Today’s column is about a rather delicate subject. As Delphos mourns the loss of a young mother at the hands of her husband, I feel compelled to address the issue of domestic violence.

I urge anyone who is being mistreated — verbally or physically — to get out of the situation. If there are children involved, do so doubly fast.

You often hear the abused party give a myriad of reasons why they can’t or won’t leave. They don’t have any money, nowhere to go or they were more afraid to leave than to stay. Fear is a great motivator. That’s why the abuser has the upper hand. The other person is afraid — sometimes of everything.

You will never hear me say being afraid of something is stupid.
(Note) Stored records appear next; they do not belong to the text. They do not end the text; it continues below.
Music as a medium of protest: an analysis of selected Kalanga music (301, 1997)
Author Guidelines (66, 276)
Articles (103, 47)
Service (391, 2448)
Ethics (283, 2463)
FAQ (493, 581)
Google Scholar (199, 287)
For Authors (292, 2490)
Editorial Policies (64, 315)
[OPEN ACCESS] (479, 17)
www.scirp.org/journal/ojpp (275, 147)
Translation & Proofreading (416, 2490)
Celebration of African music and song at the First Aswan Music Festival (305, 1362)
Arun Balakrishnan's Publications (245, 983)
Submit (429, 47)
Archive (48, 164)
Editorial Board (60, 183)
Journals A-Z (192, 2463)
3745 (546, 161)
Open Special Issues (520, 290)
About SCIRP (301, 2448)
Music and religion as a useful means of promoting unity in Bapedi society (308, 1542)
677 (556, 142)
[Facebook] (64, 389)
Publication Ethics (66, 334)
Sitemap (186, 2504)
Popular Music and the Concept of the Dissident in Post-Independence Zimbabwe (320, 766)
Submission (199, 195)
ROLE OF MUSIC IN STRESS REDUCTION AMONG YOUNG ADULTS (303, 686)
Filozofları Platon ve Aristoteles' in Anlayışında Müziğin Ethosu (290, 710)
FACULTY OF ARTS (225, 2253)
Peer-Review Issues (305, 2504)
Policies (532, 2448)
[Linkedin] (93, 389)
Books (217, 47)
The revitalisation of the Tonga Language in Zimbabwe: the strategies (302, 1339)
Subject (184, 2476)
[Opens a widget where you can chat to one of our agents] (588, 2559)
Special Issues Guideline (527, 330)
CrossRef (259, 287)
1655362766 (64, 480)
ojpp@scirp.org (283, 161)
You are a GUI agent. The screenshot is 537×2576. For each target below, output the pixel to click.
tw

Fear isn’t always bad; it’s how we react to that fear that determines how the story unfolds. Fear gives some the courage to do things they never would have otherwise. Fear can also incapacitate someone and prevent them from avoiding what they fear the most.

In the time it takes you to read this column, more than two dozen people in the United States will have been a victim of rape, physical violence or stalking by an intimate partner, according to the National Domestic Violence Hotline. That’s more than 12 million women and men over the course of a year. That’s more people than live in the state of Ohio!
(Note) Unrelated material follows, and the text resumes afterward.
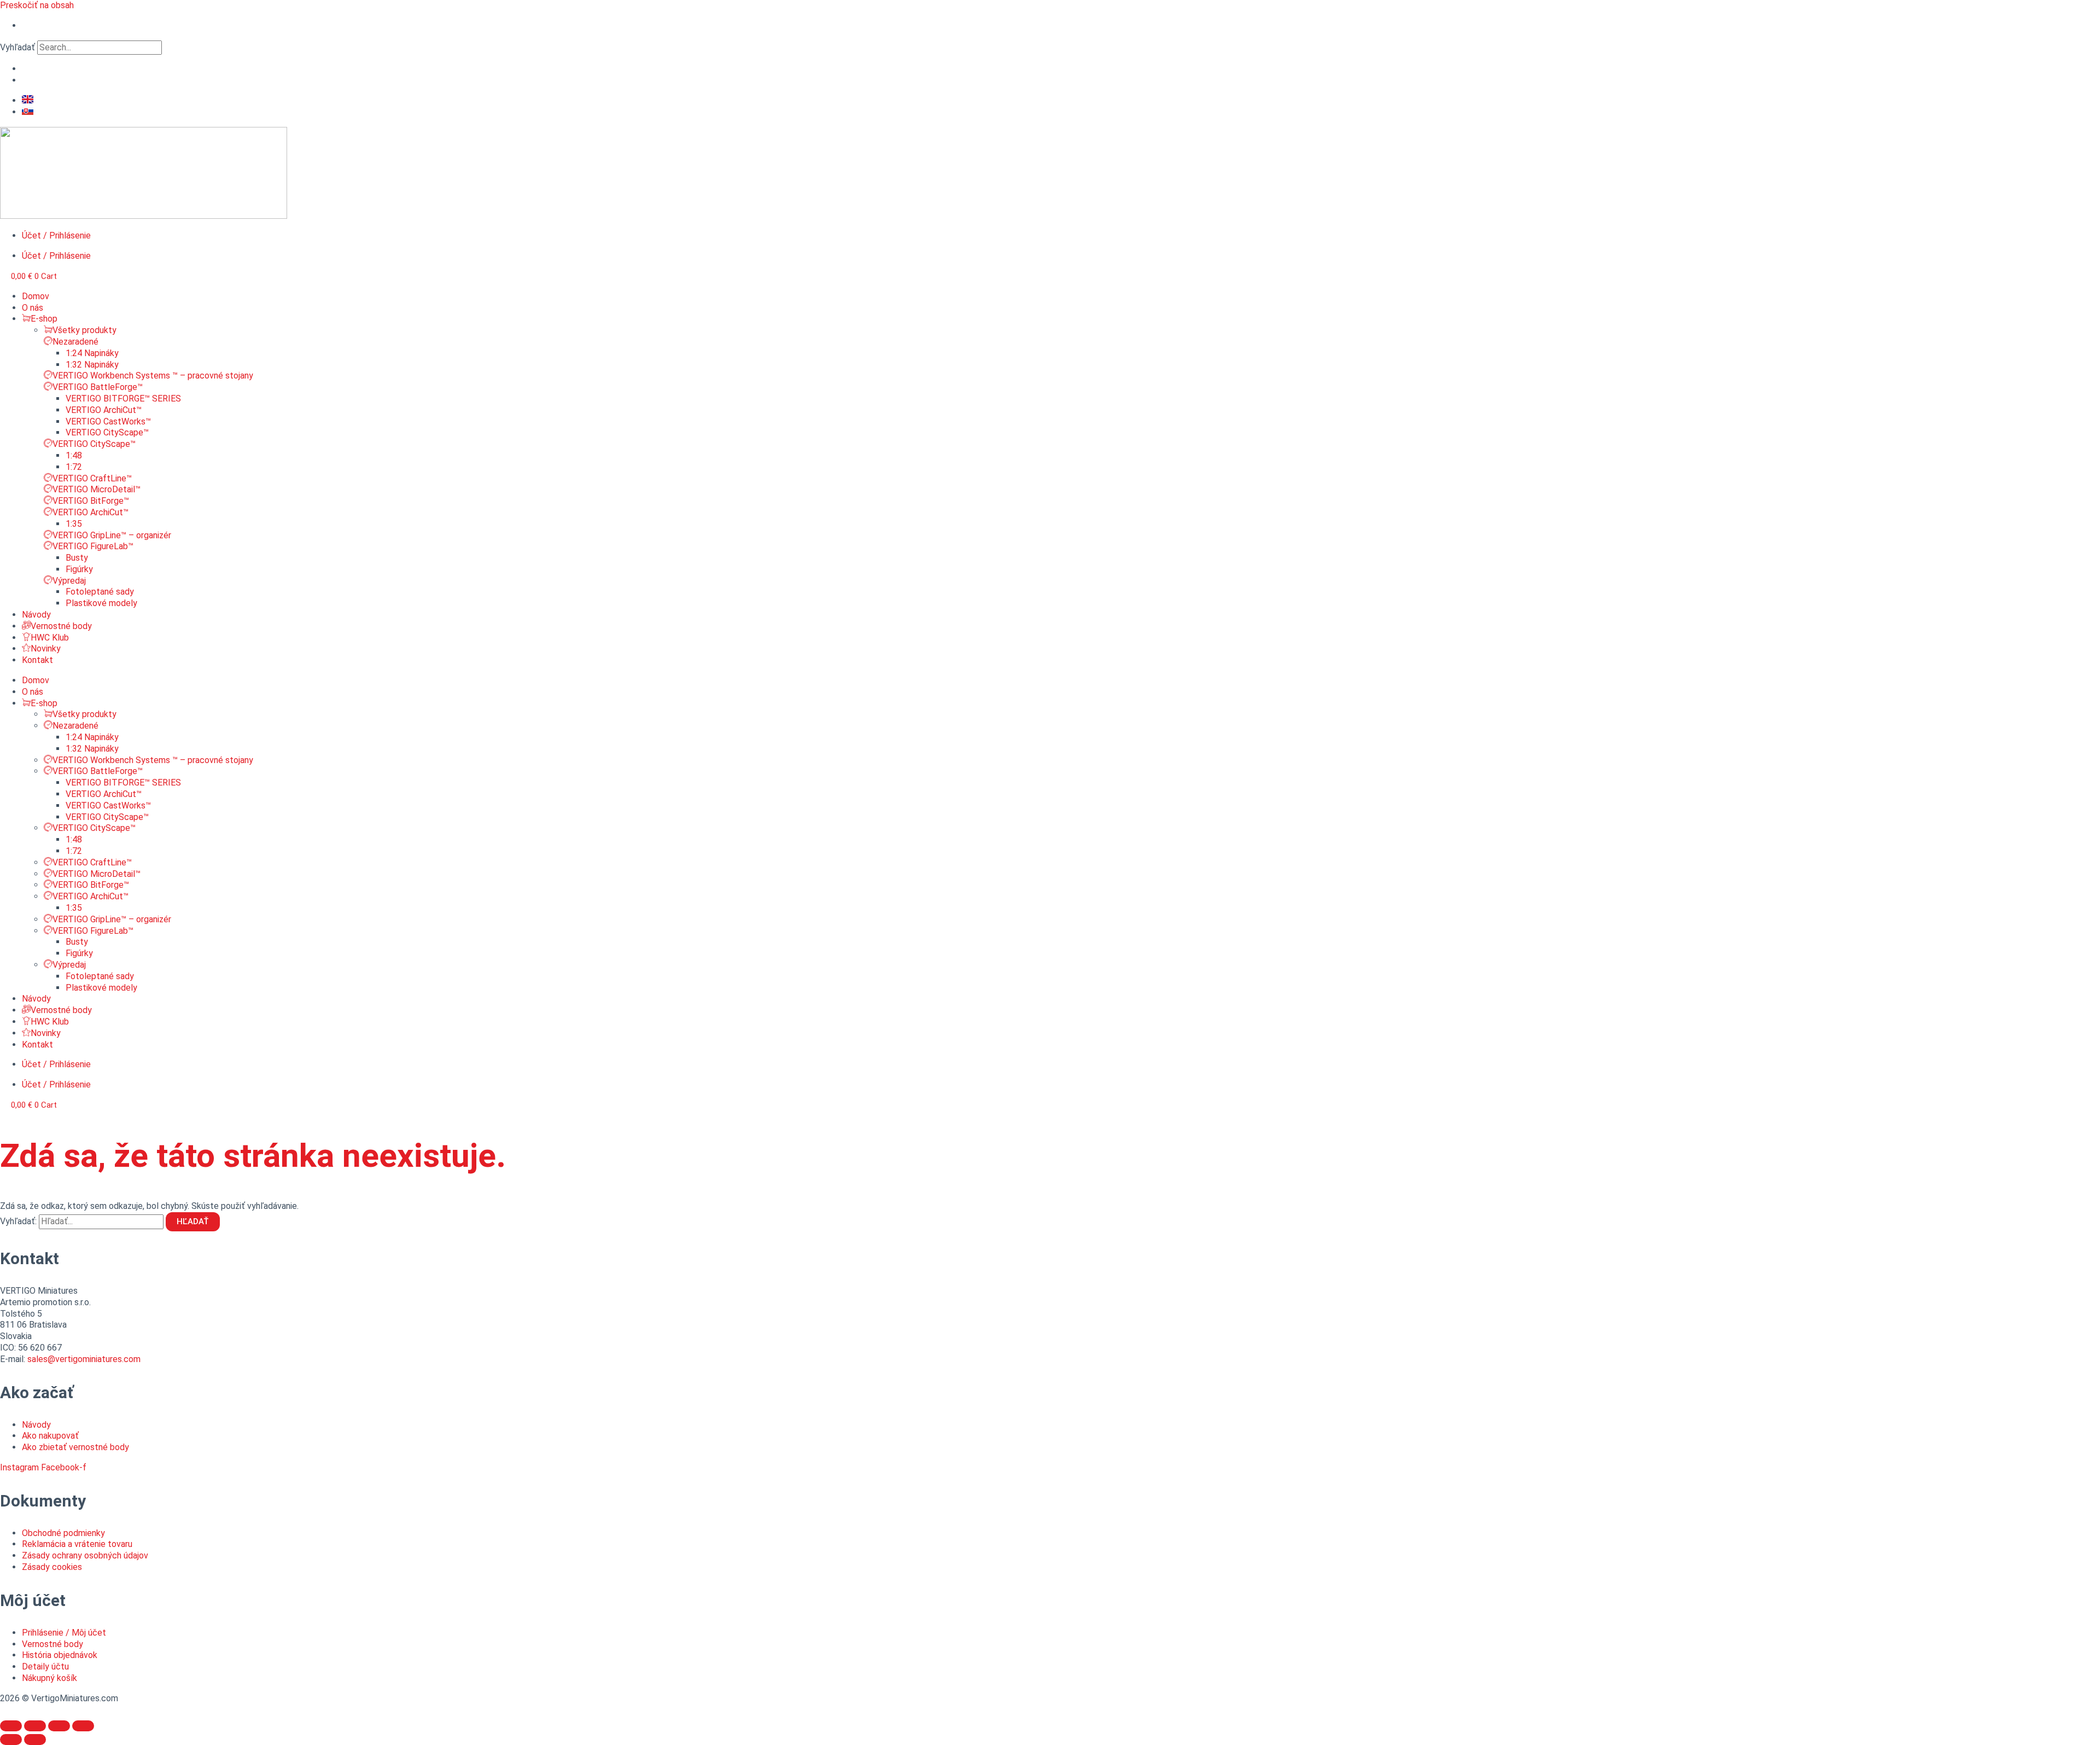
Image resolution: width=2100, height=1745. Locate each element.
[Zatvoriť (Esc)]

Police officers will say domestic violence calls can be the most dangerous events to respond to. Often, the victim will refuse to press charges and if the abuser becomes unruly or uncooperative and has to be subdued by officers, the victim will try to protect the very person who is hurting them. I don’t understand the logic or mentality in that but I guess I don’t have to. It is what it is.

When someone stays in an abusive relationship and it doesn’t involve children, I’m not quite as concerned as when it does. Witnessing that behavior teaches children it’s OK. If it’s a man abusing a woman it shows girls that’s how they should expect to be treated and it shows boys it’s OK to treat them like that and if the situation is reversed, vice versa.

I know that when my husband and I have enthusiastic conversations, Little Ringo’s ears and tail go down and he kind of shrinks a little. He doesn’t like it. Blow that up about 100 times for children. They are little sponges collecting everything that goes on around them and processing it for future use. They should feel loved, safe and secure in their own home.

Children in abusive households are more likely to abuse and be abused. You are the adult. You need to break the cycle.

If you are a victim of domestic violence, please get out of the situation. Ask for help from family or friends. You have options that don’t involve being hurt.

If you have children, do it not only for yourself, but for them. It will be hard and they may not understand and misguidedly blame you for the absent parent or caregiver and the situation they find themselves in. Be strong. You are doing the right thing.

If you are an abuser, please get help. You can stop it. You can find the reason you act or react the way you do and fix it. You can break the cycle.